Seeing Real Problems Might Require Real Data
Consider the following scenario: You have a highly functional alpha prototype ready for testing. You also have some sample data that your quality team put together for a usability test that consists of a few thousand rows in a database. You conduct your usability test and find relatively few usability problems and declare the product highly usable. You then take your team to a fine restaurant and celebrate with some haute cuisine and champagne. Two weeks later you start to receive complaints from a limited release to your early-adopter customers. They use some ugly language to describe the alpha prototype they were using. Why did it get ugly so quickly? Well, the lack of usability problems that the team celebrated was the result of well-intentioned but unrealistic simulated data that had little in common with the real data of the targeted customers (in quantity and quality). What are the lessons here regarding “real” usability problems? First, if you are evaluating a design that uses data, learn about customer data and create a data profile just as you create a user profile or task analysis. Ask questions about the size of data sets that are used at customer sites. Field studies that capture metadata about data can be used to make lab studies more realistic. Second, acknowledge the limitations of your data samples and strive to use samples that approximate those of your users. Third, keep in mind how data quality and scalability might affect the emergence of usability problems. What problems might occur, for example, if your customer base grows tenfold, a hundred-fold, a thousand-fold?
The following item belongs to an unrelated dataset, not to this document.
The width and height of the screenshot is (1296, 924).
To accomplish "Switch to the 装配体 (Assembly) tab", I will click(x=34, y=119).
Consider Context When Using Usability Guidelines and Principles
We often generate usability problem lists based on guidelines, principles, patterns, and heuristics. While some (not all!) of these guidelines are research-based, usability practitioners still have to exercise context-consciousness. Aspects of a user interface that violate guidelines may or may not be problems for all classes of users across tasks and environments.
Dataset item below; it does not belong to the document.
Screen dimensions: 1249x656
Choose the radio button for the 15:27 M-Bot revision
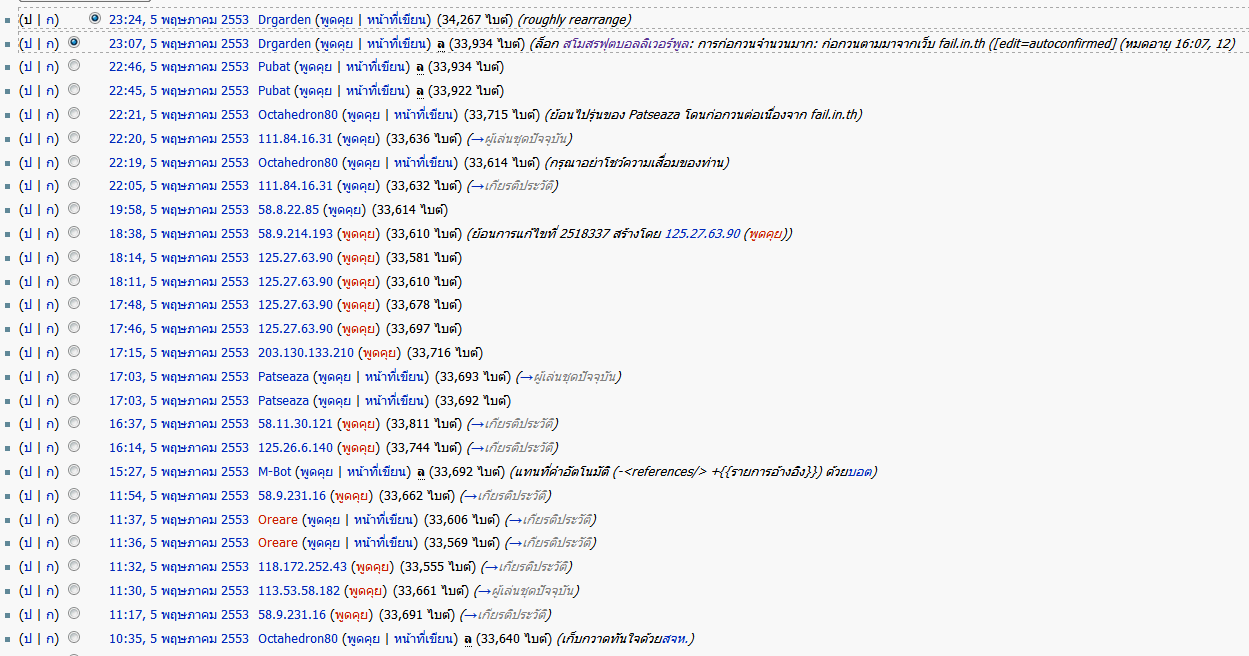(x=74, y=471)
Some time ago I worked on a decision support system that would allow senior management (often through harried executive assistants) to get daily snapshots of their organization’s financial health. During design, the development team created a prototype with the ability to include up to 10 tiny charts on a single letter-size page. The charts were barely readable from our perspective (and from guidelines about information density), and we felt that a four-chart design would be more usable. We were wrong. Senior executives liked (and demanded) the dense page of charts because they were looking for relationships and patterns rather than specific details. In our evaluations, we considered the dense-pack design cluttered, confusing, and hard to read based on general guidelines for data display; our target group, senior executives and their highly trained assistants, wanted as much data as possible to get a holistic view of financial health and spot trends and relationships between different metrics, which would be hard if they had to flip across multiple pages. The use of guidelines (or heuristics or principles) to generate usability problems is risky because guidelines are often in conflict, ambiguous, and contextual.
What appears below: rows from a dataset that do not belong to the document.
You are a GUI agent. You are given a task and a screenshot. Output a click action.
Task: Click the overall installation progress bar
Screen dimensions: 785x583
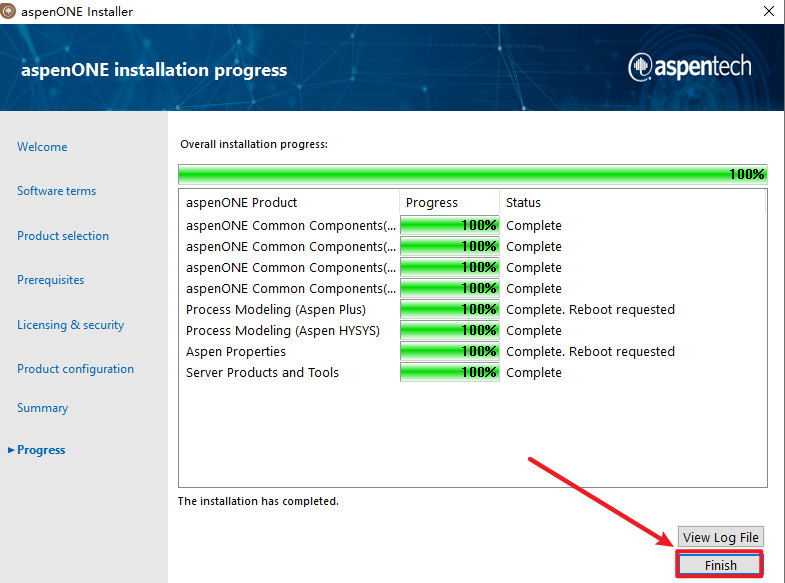pos(472,174)
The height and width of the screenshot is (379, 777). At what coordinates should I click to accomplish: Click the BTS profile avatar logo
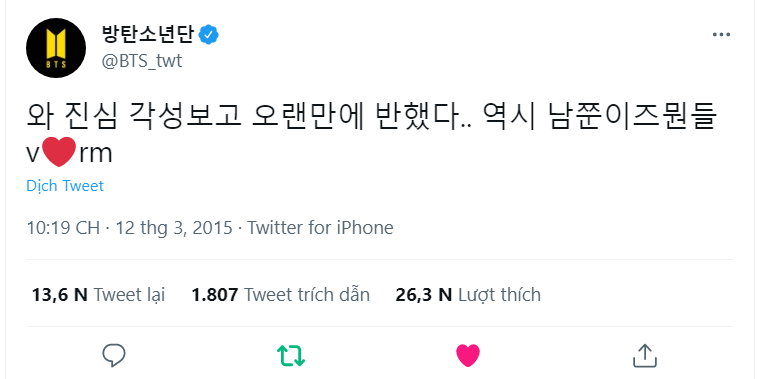click(56, 49)
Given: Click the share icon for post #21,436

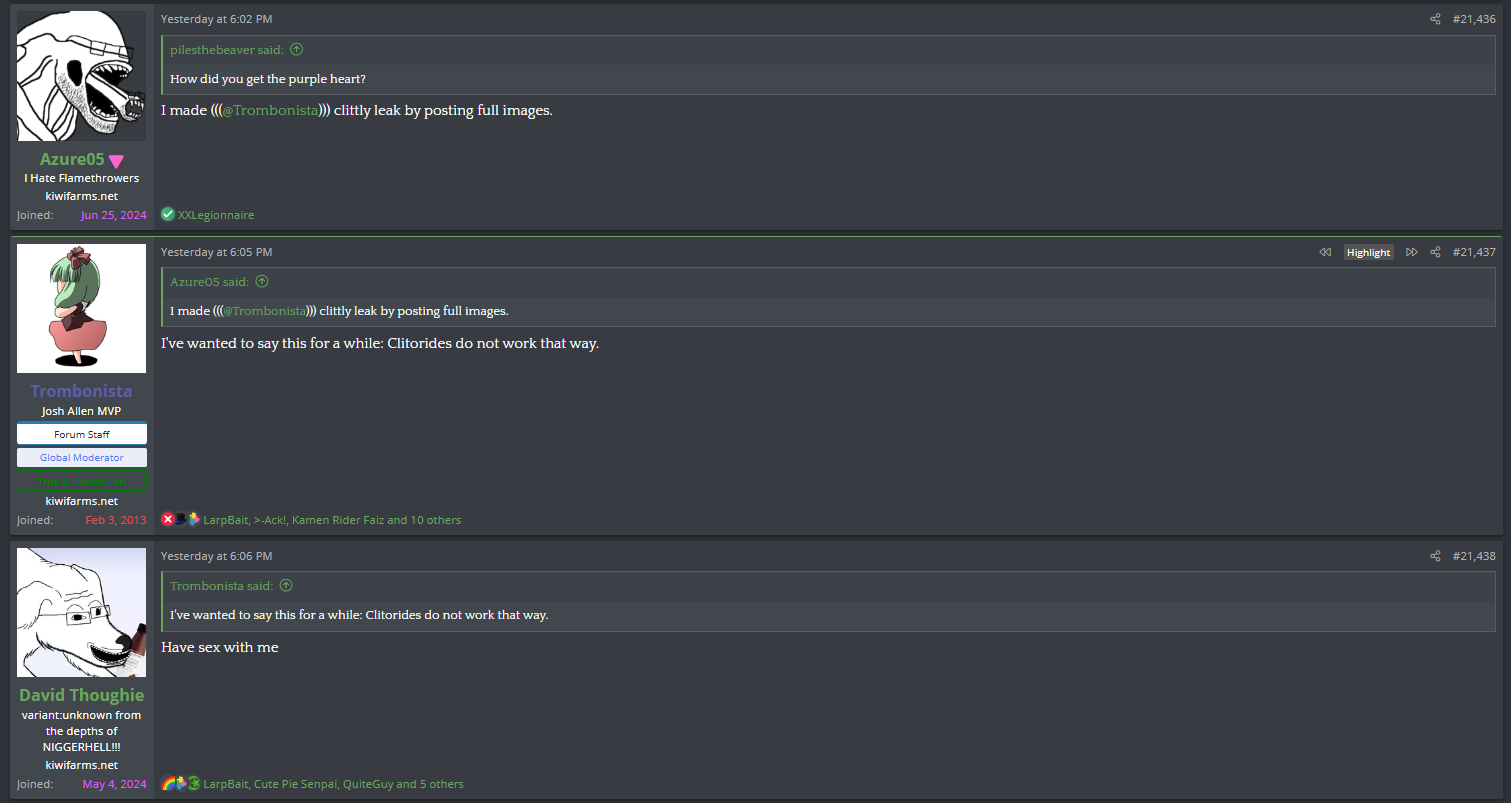Looking at the screenshot, I should pyautogui.click(x=1435, y=19).
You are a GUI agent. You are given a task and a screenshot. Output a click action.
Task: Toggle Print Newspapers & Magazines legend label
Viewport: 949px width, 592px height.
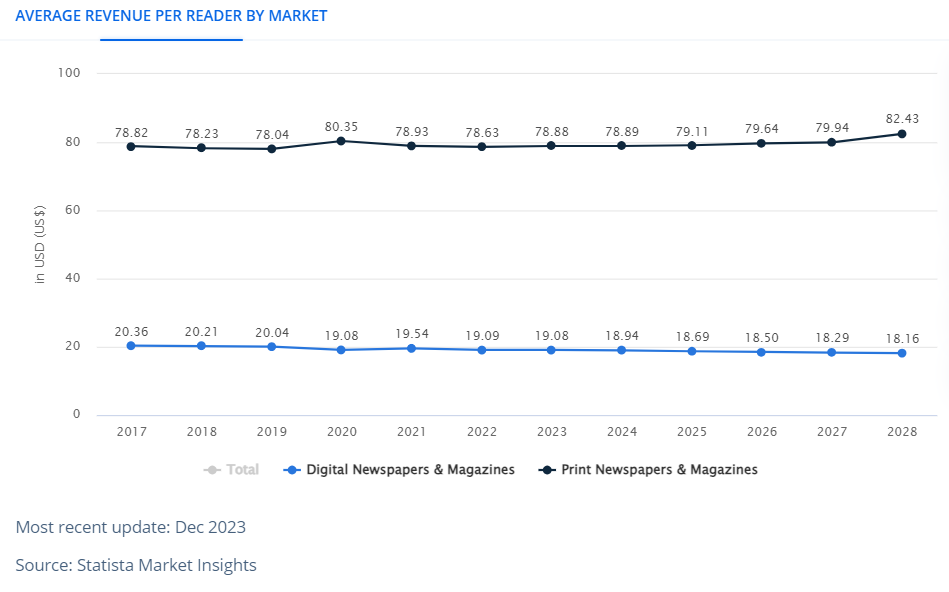pyautogui.click(x=659, y=469)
Context of use influences what we label as usability problems. Usability practitioners can take context of use into account by:
- Accepting that usability is multifaceted and context dependent;
- Gathering data about context-in-use and applying that to evaluation methods;
- Making context explicit through personas and other context artifacts;
- Creating usability specifications that define what usability attributes are most relevant for each major user group;
- Using support tools (persona descriptions, for example) that provide reminders about the context of users;
- Considering the importance of choosing data samples that match the “data-context” of users; and
- Using context as part of evaluation methods (perspective-based inspections, for example).
2. Karat, J. “User-centered software evaluation methodologies.” In Handbook of Human-Computer Interaction, edited by M. G. Helander, T. K.Landauer, and P. V. Prabhu Amsterdam: Elsevier Science, 1997, 689—704.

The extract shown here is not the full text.